:: Instruction ::
Lay out every line of the listing below as a numbered list, omitting blank lines.

:: Input rows ::
>>>

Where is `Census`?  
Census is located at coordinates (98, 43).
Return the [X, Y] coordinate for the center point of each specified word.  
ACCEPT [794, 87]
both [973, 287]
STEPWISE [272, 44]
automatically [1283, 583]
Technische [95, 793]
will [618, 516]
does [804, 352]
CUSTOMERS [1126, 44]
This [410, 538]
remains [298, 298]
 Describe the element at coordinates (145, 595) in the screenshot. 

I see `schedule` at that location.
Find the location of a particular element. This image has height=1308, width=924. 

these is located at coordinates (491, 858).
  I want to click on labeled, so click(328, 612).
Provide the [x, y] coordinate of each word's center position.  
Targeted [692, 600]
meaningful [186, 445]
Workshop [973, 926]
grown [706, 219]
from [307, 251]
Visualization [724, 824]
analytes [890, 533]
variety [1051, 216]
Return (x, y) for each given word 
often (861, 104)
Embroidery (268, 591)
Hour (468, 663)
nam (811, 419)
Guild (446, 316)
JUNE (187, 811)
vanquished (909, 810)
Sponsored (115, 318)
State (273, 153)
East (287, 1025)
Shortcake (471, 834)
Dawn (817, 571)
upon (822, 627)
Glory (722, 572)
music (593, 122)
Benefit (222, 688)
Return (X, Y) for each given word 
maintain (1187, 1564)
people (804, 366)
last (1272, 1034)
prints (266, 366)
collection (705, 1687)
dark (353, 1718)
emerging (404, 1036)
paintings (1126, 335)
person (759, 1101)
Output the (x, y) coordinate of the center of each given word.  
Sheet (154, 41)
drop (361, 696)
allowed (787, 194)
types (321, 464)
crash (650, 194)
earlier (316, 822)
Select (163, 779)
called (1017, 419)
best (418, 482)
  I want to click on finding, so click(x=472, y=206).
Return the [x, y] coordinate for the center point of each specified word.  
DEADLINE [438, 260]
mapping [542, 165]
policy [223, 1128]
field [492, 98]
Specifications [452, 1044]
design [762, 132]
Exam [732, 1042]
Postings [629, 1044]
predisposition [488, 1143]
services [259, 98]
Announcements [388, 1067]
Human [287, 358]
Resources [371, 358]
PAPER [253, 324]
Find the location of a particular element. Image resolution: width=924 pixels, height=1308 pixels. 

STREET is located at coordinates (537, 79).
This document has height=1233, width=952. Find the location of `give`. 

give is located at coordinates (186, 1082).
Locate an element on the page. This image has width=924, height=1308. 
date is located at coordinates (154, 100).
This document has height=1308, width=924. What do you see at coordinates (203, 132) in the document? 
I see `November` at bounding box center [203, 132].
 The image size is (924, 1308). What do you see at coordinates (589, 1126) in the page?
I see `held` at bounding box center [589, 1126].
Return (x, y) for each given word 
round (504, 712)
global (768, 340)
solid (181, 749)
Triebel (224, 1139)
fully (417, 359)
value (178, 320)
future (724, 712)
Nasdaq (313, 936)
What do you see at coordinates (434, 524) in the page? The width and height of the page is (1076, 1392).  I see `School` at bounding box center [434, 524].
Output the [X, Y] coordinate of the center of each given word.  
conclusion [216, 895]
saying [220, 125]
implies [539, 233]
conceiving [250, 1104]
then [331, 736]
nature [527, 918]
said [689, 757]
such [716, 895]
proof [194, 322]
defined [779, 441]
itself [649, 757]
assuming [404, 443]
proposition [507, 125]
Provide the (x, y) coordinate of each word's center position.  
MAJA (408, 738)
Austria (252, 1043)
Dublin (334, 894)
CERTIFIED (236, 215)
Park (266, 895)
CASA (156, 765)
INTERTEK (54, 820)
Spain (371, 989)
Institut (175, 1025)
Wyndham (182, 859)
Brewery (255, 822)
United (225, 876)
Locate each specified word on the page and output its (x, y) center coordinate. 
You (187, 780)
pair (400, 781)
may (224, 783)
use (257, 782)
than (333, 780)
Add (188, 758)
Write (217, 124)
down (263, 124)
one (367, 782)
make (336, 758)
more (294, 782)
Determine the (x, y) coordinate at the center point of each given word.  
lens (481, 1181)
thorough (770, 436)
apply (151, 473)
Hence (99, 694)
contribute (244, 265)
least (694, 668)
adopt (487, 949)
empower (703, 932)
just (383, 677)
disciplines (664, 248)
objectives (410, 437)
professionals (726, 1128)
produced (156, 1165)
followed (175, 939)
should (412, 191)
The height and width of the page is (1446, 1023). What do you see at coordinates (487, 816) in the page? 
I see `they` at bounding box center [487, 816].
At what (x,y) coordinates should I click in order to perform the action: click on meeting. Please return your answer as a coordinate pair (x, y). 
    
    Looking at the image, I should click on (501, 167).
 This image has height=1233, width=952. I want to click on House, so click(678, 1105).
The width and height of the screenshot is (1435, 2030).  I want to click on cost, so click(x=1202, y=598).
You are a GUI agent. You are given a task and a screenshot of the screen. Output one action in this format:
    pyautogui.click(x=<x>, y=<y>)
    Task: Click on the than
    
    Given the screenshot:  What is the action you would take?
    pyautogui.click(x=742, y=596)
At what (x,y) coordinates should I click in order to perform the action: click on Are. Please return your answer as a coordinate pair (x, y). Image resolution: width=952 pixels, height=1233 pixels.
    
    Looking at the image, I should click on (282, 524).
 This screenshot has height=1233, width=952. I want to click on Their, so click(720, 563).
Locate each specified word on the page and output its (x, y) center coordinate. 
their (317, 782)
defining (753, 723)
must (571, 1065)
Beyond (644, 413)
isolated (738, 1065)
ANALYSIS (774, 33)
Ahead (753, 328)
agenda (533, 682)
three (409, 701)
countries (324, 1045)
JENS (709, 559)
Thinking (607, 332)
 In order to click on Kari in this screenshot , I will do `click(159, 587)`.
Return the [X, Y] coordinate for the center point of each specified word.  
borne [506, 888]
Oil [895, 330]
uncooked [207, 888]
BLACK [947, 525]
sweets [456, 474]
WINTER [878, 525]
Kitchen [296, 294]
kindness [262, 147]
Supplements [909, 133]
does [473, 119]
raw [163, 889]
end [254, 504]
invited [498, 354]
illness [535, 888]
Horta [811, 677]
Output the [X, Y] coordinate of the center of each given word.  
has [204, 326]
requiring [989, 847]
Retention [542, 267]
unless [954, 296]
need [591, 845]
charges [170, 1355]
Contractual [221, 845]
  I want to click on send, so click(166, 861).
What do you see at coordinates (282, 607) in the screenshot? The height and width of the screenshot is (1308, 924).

<<<

:: Result below ::
1. Where is `Census`?  
2. Census is located at coordinates (98, 43).
3. Return the [X, Y] coordinate for the center point of each specified word.  
4. ACCEPT [794, 87]
5. both [973, 287]
6. STEPWISE [272, 44]
7. automatically [1283, 583]
8. Technische [95, 793]
9. will [618, 516]
10. does [804, 352]
11. CUSTOMERS [1126, 44]
12. This [410, 538]
13. remains [298, 298]
14.  Describe the element at coordinates (145, 595) in the screenshot. 
15. I see `schedule` at that location.
16. Find the location of a particular element. This image has height=1308, width=924. 
17. these is located at coordinates (491, 858).
18.   I want to click on labeled, so click(328, 612).
19. Provide the [x, y] coordinate of each word's center position.  
20. Targeted [692, 600]
21. meaningful [186, 445]
22. Workshop [973, 926]
23. grown [706, 219]
24. from [307, 251]
25. Visualization [724, 824]
26. analytes [890, 533]
27. variety [1051, 216]
28. Return (x, y) for each given word 
29. often (861, 104)
30. Embroidery (268, 591)
31. Hour (468, 663)
32. nam (811, 419)
33. Guild (446, 316)
34. JUNE (187, 811)
35. vanquished (909, 810)
36. Sponsored (115, 318)
37. State (273, 153)
38. East (287, 1025)
39. Shortcake (471, 834)
40. Dawn (817, 571)
41. upon (822, 627)
42. Glory (722, 572)
43. music (593, 122)
44. Benefit (222, 688)
45. Return (X, Y) for each given word 
46. maintain (1187, 1564)
47. people (804, 366)
48. last (1272, 1034)
49. prints (266, 366)
50. collection (705, 1687)
51. dark (353, 1718)
52. emerging (404, 1036)
53. paintings (1126, 335)
54. person (759, 1101)
55. Output the (x, y) coordinate of the center of each given word.  
56. Sheet (154, 41)
57. drop (361, 696)
58. allowed (787, 194)
59. types (321, 464)
60. crash (650, 194)
61. earlier (316, 822)
62. Select (163, 779)
63. called (1017, 419)
64. best (418, 482)
65.   I want to click on finding, so click(x=472, y=206).
66. Return the [x, y] coordinate for the center point of each specified word.  
67. DEADLINE [438, 260]
68. mapping [542, 165]
69. policy [223, 1128]
70. field [492, 98]
71. Specifications [452, 1044]
72. design [762, 132]
73. Exam [732, 1042]
74. Postings [629, 1044]
75. predisposition [488, 1143]
76. services [259, 98]
77. Announcements [388, 1067]
78. Human [287, 358]
79. Resources [371, 358]
80. PAPER [253, 324]
81. Find the location of a particular element. Image resolution: width=924 pixels, height=1308 pixels. 
82. STREET is located at coordinates (537, 79).
83. This document has height=1233, width=952. Find the location of `give`. 
84. give is located at coordinates (186, 1082).
85. Locate an element on the page. This image has width=924, height=1308. 
86. date is located at coordinates (154, 100).
87. This document has height=1308, width=924. What do you see at coordinates (203, 132) in the document? 
88. I see `November` at bounding box center [203, 132].
89.  The image size is (924, 1308). What do you see at coordinates (589, 1126) in the page?
90. I see `held` at bounding box center [589, 1126].
91. Return (x, y) for each given word 
92. round (504, 712)
93. global (768, 340)
94. solid (181, 749)
95. Triebel (224, 1139)
96. fully (417, 359)
97. value (178, 320)
98. future (724, 712)
99. Nasdaq (313, 936)
100. What do you see at coordinates (434, 524) in the page? The width and height of the page is (1076, 1392).  I see `School` at bounding box center [434, 524].
101. Output the [X, Y] coordinate of the center of each given word.  
102. conclusion [216, 895]
103. saying [220, 125]
104. implies [539, 233]
105. conceiving [250, 1104]
106. then [331, 736]
107. nature [527, 918]
108. said [689, 757]
109. such [716, 895]
110. proof [194, 322]
111. defined [779, 441]
112. itself [649, 757]
113. assuming [404, 443]
114. proposition [507, 125]
115. Provide the (x, y) coordinate of each word's center position.  
116. MAJA (408, 738)
117. Austria (252, 1043)
118. Dublin (334, 894)
119. CERTIFIED (236, 215)
120. Park (266, 895)
121. CASA (156, 765)
122. INTERTEK (54, 820)
123. Spain (371, 989)
124. Institut (175, 1025)
125. Wyndham (182, 859)
126. Brewery (255, 822)
127. United (225, 876)
128. Locate each specified word on the page and output its (x, y) center coordinate. 
129. You (187, 780)
130. pair (400, 781)
131. may (224, 783)
132. use (257, 782)
133. than (333, 780)
134. Add (188, 758)
135. Write (217, 124)
136. down (263, 124)
137. one (367, 782)
138. make (336, 758)
139. more (294, 782)
140. Determine the (x, y) coordinate at the center point of each given word.  
141. lens (481, 1181)
142. thorough (770, 436)
143. apply (151, 473)
144. Hence (99, 694)
145. contribute (244, 265)
146. least (694, 668)
147. adopt (487, 949)
148. empower (703, 932)
149. just (383, 677)
150. disciplines (664, 248)
151. objectives (410, 437)
152. professionals (726, 1128)
153. produced (156, 1165)
154. followed (175, 939)
155. should (412, 191)
156. The height and width of the page is (1446, 1023). What do you see at coordinates (487, 816) in the page? 
157. I see `they` at bounding box center [487, 816].
158. At what (x,y) coordinates should I click in order to perform the action: click on meeting. Please return your answer as a coordinate pair (x, y). 
159.     Looking at the image, I should click on (501, 167).
160.  This image has height=1233, width=952. I want to click on House, so click(678, 1105).
161. The width and height of the screenshot is (1435, 2030).  I want to click on cost, so click(x=1202, y=598).
162. You are a GUI agent. You are given a task and a screenshot of the screen. Output one action in this format:
163.     pyautogui.click(x=<x>, y=<y>)
164.     Task: Click on the than
165.     Given the screenshot:  What is the action you would take?
166.     pyautogui.click(x=742, y=596)
167. At what (x,y) coordinates should I click in order to perform the action: click on Are. Please return your answer as a coordinate pair (x, y). Image resolution: width=952 pixels, height=1233 pixels.
168.     Looking at the image, I should click on (282, 524).
169.  This screenshot has height=1233, width=952. I want to click on Their, so click(720, 563).
170. Locate each specified word on the page and output its (x, y) center coordinate. 
171. their (317, 782)
172. defining (753, 723)
173. must (571, 1065)
174. Beyond (644, 413)
175. isolated (738, 1065)
176. ANALYSIS (774, 33)
177. Ahead (753, 328)
178. agenda (533, 682)
179. three (409, 701)
180. countries (324, 1045)
181. JENS (709, 559)
182. Thinking (607, 332)
183.  In order to click on Kari in this screenshot , I will do `click(159, 587)`.
184. Return the [X, Y] coordinate for the center point of each specified word.  
185. borne [506, 888]
186. Oil [895, 330]
187. uncooked [207, 888]
188. BLACK [947, 525]
189. sweets [456, 474]
190. WINTER [878, 525]
191. Kitchen [296, 294]
192. kindness [262, 147]
193. Supplements [909, 133]
194. does [473, 119]
195. raw [163, 889]
196. end [254, 504]
197. invited [498, 354]
198. illness [535, 888]
199. Horta [811, 677]
200. Output the [X, Y] coordinate of the center of each given word.  
201. has [204, 326]
202. requiring [989, 847]
203. Retention [542, 267]
204. unless [954, 296]
205. need [591, 845]
206. charges [170, 1355]
207. Contractual [221, 845]
208.   I want to click on send, so click(166, 861).
209. What do you see at coordinates (282, 607) in the screenshot? The height and width of the screenshot is (1308, 924).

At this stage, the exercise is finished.